Other companies have tried to use 1-MCP products inside packaging. Fresh Inset, however, claims to have patented a unique delivery system which allows for triggered release of the product inside packaging, where the release begins after 2-3 hours. Vidre+ continues to slowly release 1-MCP over a 30-hour period. “The effectiveness of 1-MCP is related to dosage and exposure time. Competitive products release 1-MCP more quickly and dissipate more quickly, which fails to provide adequate exposure time,” the CTO told us.
“Other products try to address the ethylene problem via sachets of chemical ethylene absorbers used inside the packaging. While these products do absorb ethylene, they fail to capture all the ethylene and thereby allow some ethylene to bind to receptor sites to begin degradative biochemical processes caused by ethylene.”

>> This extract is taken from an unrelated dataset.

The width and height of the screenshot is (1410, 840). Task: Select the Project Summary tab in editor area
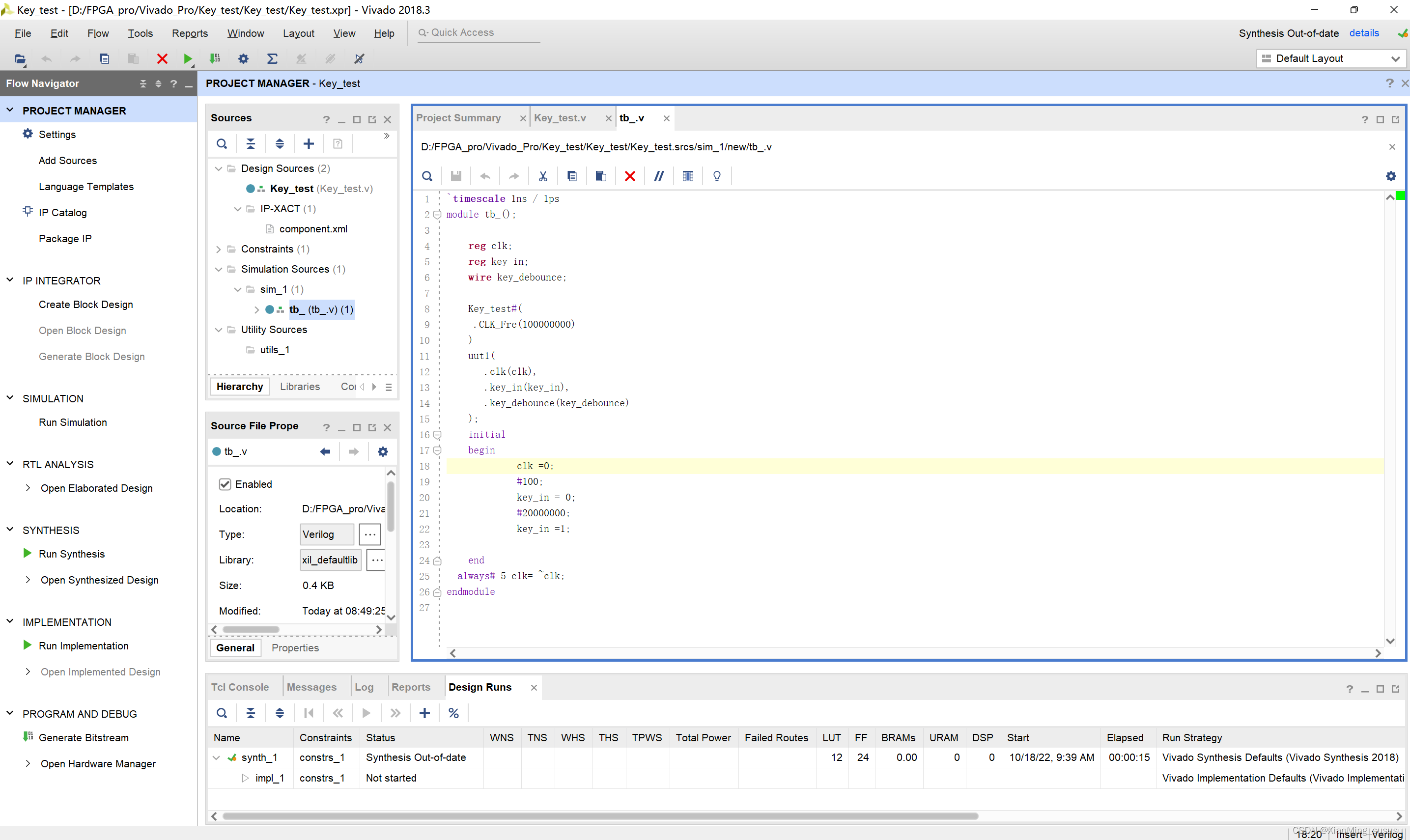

The stickers, he added, can be easily applied at the pack house by hand or by machine or packers can request their packaging supplier to supply packages which already include the sticker technology. “For example, in blueberries, the packaging supplier can supply clamshells or punnets that already have a sticker applied to the bottom or lid of the package.”
Sticker cost will vary according to size and will be appropriate to deliver a very high overall return on investment to the packer or grower.